Thursday, February 12, 2015

Mount Ida, Ellicott City, Maryland

On the hill overlooking Ellicott City is a 19th century mansion called Mount Ida. It was built in 1828 for William Ellicott, grandson of Ellicott's Mills founder Andrew. The house has the Greek Revival style that is often found in pre-Civil War southern mansions.

Mount Ida

William died in 1838 and Judge John Snowden Tyson bought the property (it's right near the courthouse, so it is convenient as well as elegant). He died in 1878 and left the house to his three daughter. Ida was the longest surviving daughter--she died at 90 years of age in 1930. The house passed through many owners and uses in subsequent years. Now it is the headquarters for a local historical society and is open for visitors. We visited in the summer of 2014 and saw plenty of interesting items inside.

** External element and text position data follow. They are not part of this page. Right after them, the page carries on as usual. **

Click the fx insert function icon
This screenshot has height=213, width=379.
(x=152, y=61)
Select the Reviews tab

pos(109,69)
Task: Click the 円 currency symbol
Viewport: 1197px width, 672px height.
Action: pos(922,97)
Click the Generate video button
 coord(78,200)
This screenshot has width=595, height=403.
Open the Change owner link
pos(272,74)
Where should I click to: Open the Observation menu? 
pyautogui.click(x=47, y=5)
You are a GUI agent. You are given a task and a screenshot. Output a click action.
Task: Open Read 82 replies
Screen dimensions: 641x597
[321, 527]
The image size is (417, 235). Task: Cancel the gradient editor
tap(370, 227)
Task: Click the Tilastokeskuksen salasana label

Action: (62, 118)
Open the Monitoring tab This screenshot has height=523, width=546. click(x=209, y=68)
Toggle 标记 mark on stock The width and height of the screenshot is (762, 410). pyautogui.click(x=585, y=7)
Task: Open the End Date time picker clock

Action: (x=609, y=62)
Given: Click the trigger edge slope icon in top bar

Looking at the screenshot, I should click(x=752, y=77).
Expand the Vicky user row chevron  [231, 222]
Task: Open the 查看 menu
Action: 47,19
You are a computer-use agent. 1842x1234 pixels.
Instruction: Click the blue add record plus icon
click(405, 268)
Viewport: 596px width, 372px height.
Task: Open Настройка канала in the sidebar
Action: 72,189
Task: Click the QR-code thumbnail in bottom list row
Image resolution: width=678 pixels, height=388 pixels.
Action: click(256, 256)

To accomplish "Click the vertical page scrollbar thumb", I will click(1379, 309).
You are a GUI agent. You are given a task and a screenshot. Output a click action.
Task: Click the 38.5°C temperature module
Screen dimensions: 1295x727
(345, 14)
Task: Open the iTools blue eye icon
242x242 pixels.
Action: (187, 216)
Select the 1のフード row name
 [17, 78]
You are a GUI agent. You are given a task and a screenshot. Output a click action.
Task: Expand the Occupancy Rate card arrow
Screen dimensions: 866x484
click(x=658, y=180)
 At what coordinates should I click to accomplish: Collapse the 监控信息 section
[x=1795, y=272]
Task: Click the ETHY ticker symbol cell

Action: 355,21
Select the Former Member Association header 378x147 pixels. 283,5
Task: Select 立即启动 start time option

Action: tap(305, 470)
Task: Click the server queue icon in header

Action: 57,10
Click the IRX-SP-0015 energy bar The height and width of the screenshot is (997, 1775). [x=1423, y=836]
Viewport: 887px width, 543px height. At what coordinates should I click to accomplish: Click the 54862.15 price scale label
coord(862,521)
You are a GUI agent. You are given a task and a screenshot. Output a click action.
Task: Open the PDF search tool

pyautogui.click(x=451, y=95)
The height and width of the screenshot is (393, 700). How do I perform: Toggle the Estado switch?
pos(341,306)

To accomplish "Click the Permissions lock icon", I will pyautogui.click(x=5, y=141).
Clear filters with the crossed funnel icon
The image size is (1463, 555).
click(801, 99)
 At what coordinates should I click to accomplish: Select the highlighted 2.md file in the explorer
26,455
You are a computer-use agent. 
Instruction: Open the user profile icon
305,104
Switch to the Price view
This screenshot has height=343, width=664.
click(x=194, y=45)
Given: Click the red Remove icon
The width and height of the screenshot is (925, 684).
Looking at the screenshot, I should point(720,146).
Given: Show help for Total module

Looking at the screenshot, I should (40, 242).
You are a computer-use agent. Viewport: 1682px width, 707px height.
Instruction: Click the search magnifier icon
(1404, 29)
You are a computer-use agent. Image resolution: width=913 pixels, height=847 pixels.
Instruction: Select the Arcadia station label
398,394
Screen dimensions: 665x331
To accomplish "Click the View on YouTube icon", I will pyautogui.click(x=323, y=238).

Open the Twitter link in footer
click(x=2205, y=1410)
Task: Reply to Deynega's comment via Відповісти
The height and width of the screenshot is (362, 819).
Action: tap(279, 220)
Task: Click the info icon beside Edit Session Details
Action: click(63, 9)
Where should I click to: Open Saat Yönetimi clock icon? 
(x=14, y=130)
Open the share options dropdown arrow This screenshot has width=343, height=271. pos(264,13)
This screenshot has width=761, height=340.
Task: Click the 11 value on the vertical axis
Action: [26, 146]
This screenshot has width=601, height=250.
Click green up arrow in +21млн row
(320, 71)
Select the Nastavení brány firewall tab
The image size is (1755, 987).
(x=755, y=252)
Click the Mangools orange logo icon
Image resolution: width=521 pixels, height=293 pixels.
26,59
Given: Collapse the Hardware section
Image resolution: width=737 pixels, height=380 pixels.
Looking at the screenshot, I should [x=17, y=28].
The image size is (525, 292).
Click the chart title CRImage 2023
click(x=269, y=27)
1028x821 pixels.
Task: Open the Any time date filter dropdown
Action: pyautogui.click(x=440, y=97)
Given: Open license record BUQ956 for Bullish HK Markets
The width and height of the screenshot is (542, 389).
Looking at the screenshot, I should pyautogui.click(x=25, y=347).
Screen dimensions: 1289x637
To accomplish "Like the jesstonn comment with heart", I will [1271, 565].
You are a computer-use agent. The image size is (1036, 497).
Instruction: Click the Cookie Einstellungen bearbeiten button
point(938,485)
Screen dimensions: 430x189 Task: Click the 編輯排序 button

The downstairs has several rooms for entertaining guests and filled with a variety of period furniture.

Front desk (love the fancy water canteen on the left)

Sitting room


Apple press

Formal dining room

Cozy fireplace

More cozy seating

Upstairs is the master bedroom, a child's bedroom, and a playroom.

Master bedroom

Clothes laid out for dressing (though of course we weren't allowed to)

Girl's bedroom

Girl's dress, some toys, and a washing stand

Model of the house in the toy room

They also have a toilet (also not for visitor's use)

Sprinkled throughout the house are dresses from the 1800s. First is a reproduction of an 1830s day dress.

1830s day dress

This late 1850s dress follows the fashion established by Queen Victoria. She had a fondness for Scottish tartans. Tighter waists and the bell-shaped lower half of the dress were also becoming more fashionable.

1858 day dress

Other dresses didn't have signs explaining them (or, more likely, I missed them).